International Journal of Biomedicine.2019;9 Suppl_1:S38-S38.
Originally published June 29, 2019
Background: X-ray free electron lasers (XFEL) proved to be powerful instruments for solving the problem of structural analysis of biological objects and studying its functional structural dynamics. The combination of huge intensity and short flashing time leads to unique results. On the one hand the molecule tears up under Coulomb’s forces caused by the flash. On the other hand the molecule leaves a diffraction image before destruction. XFELs are widely used in traditional X-ray diffraction analysis for the purpose of obtaining the 3D structure of crystals.
Methods: The paper proposes an algorithm for obtaining molecule’s 3D structure. Suppose we have a finite set of different molecular structures. The goal of the paper is to obtain the 3D structure by its diffraction image. Each corresponding molecule can be approximated by a number of simple solids like cylinders, spheres, tori. The diffraction images of these solids including a set of them are defined by an explicit formula. Thus, the problem of 3D reconstruction comes to the problem of multi class image classification which is suggested to be solved by means of convolutional neural networks (CNN). CNN is a widely known example of supervised learning i.e. it requires a training dataset with labels. The training dataset is suggested to be generated be means of direct simulation.

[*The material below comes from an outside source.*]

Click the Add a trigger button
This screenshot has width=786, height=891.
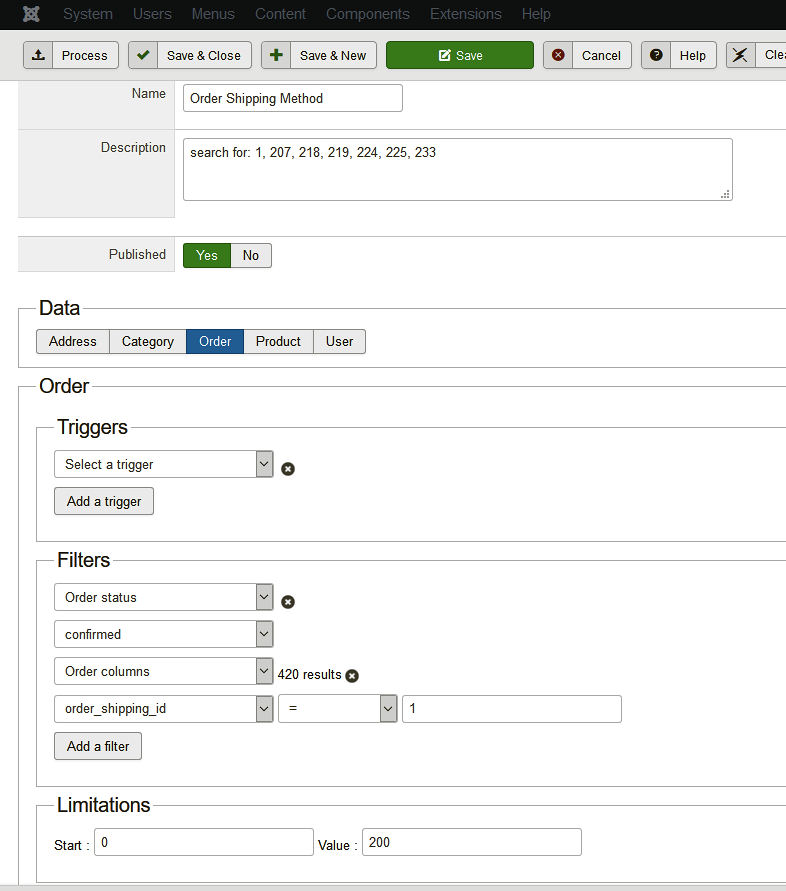coord(104,501)
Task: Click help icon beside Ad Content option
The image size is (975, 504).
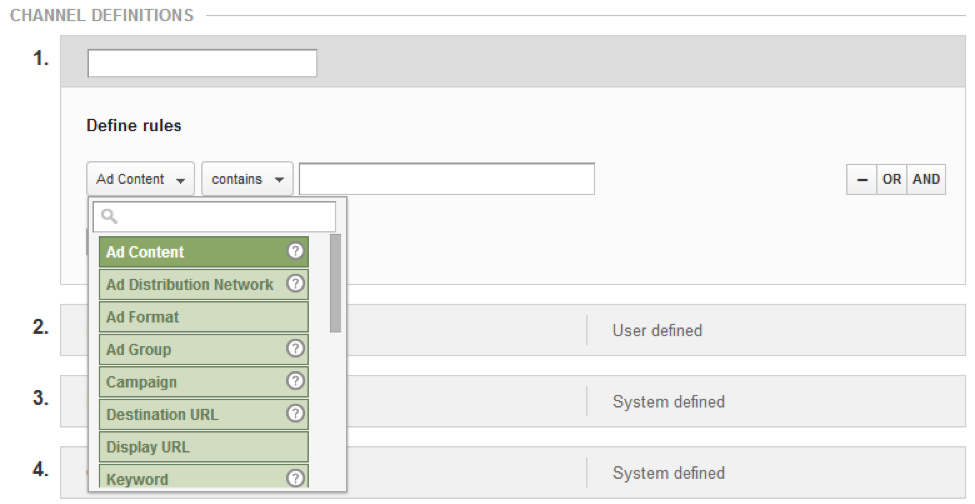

Results: The proposed method allows to classify the corresponding molecules into up to 50 disjoint classes. It shows the accuracy about 80% on the testing dataset.
Conclusion: Many interesting biological objects (including alpha helices, viruses, DNA molecules, etc.) can be approximated by means of a combination of solids. This approach allows us to solve the problem of obtaining the 3D space structure of the corresponding objects.